Please set down exactly the lines of the listing below from the line containing "Click the Undo arrow icon" through the line containing "Expand the Sell", both lines included, leaving out all other lines.

§ **Records for processing**
----

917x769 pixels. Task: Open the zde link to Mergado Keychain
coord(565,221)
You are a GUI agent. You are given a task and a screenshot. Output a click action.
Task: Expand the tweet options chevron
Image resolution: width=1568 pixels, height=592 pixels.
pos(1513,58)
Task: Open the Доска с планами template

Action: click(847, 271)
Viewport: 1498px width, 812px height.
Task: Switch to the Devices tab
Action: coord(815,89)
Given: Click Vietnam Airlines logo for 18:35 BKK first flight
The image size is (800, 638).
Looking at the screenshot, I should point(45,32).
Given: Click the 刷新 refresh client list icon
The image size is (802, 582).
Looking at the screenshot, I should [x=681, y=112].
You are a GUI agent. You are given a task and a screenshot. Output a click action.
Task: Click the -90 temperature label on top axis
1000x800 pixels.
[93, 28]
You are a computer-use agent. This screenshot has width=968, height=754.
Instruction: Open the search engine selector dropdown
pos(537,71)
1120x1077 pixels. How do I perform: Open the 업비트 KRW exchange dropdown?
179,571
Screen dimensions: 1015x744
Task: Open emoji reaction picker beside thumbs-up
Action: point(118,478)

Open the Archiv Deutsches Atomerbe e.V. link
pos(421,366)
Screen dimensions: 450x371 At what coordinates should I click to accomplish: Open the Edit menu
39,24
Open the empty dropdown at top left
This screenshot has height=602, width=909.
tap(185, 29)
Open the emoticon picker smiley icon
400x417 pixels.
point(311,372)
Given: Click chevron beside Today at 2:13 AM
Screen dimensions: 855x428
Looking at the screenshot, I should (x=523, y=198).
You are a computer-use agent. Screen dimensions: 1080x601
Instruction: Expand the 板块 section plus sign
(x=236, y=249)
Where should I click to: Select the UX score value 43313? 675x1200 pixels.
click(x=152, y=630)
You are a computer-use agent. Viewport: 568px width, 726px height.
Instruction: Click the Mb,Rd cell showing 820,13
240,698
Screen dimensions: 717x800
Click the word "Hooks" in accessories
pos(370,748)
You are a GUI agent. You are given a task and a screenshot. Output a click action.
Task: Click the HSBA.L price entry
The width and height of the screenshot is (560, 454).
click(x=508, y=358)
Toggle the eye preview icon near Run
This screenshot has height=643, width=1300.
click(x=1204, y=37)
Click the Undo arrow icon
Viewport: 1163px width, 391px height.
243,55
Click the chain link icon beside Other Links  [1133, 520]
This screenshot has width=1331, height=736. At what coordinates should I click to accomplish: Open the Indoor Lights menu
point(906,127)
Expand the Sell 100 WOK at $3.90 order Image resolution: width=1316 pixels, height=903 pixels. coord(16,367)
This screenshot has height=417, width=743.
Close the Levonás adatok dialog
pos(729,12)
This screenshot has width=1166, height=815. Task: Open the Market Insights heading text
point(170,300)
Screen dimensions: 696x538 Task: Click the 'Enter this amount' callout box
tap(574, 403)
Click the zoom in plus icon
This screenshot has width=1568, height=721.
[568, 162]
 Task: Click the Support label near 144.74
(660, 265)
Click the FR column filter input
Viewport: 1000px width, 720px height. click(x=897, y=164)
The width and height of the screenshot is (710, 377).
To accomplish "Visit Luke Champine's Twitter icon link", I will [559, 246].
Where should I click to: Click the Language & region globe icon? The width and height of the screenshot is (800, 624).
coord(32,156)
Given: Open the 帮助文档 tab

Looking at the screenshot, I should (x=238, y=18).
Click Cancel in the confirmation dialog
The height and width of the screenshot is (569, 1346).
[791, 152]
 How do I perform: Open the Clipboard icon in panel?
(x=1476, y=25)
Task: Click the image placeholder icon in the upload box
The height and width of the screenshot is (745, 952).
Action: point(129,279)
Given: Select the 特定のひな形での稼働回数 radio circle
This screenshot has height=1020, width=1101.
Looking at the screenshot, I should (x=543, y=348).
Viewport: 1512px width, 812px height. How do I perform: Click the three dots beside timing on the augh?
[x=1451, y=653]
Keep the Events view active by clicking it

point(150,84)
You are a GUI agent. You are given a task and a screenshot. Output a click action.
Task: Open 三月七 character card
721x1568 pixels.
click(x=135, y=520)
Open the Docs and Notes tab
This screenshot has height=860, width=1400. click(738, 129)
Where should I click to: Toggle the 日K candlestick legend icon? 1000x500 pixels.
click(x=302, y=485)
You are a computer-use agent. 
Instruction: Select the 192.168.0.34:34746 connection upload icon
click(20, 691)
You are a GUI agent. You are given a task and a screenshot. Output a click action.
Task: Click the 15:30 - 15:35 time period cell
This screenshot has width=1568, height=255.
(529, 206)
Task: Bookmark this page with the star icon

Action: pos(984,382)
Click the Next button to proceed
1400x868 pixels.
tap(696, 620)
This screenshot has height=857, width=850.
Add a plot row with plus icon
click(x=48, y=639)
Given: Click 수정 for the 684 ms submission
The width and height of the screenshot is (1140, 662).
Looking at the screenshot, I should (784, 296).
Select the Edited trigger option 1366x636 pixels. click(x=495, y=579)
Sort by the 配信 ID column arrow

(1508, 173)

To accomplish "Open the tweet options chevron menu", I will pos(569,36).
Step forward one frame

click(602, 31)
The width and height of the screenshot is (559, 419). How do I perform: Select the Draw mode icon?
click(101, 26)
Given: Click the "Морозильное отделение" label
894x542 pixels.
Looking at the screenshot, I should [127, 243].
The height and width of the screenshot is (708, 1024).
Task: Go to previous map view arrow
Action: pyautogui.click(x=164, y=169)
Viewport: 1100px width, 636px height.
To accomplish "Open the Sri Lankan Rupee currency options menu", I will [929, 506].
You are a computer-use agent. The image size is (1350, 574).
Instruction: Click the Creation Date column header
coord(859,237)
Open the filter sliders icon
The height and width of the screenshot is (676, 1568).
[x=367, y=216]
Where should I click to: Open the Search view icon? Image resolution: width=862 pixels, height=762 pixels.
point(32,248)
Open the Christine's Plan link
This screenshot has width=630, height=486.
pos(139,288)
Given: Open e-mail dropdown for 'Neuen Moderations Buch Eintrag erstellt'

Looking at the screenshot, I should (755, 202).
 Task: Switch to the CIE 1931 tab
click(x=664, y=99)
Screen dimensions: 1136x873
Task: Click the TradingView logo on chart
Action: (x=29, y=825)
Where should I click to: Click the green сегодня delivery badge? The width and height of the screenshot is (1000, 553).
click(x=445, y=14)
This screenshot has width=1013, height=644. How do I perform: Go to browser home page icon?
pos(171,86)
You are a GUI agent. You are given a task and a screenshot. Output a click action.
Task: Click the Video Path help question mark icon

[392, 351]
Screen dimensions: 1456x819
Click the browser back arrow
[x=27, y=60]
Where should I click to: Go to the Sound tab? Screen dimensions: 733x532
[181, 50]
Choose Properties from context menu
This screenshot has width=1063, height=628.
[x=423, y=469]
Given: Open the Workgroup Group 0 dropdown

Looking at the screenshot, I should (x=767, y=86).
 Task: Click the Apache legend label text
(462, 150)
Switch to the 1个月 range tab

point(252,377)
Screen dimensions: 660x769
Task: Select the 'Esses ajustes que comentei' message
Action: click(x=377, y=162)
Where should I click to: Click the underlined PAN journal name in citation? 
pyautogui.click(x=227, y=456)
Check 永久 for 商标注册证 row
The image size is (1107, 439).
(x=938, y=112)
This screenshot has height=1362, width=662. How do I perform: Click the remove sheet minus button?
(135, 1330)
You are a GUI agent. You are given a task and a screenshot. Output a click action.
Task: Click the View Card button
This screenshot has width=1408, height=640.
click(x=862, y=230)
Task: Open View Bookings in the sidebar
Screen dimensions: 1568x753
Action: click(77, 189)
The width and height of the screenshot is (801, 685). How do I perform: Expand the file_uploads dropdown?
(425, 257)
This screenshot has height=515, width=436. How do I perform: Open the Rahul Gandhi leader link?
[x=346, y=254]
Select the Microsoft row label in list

----

§ **Result below**
Click the Undo arrow icon
Viewport: 1163px width, 391px height.
243,55
Click the chain link icon beside Other Links  [1133, 520]
This screenshot has width=1331, height=736. At what coordinates should I click to accomplish: Open the Indoor Lights menu
point(906,127)
Expand the Sell 100 WOK at $3.90 order Image resolution: width=1316 pixels, height=903 pixels. coord(16,367)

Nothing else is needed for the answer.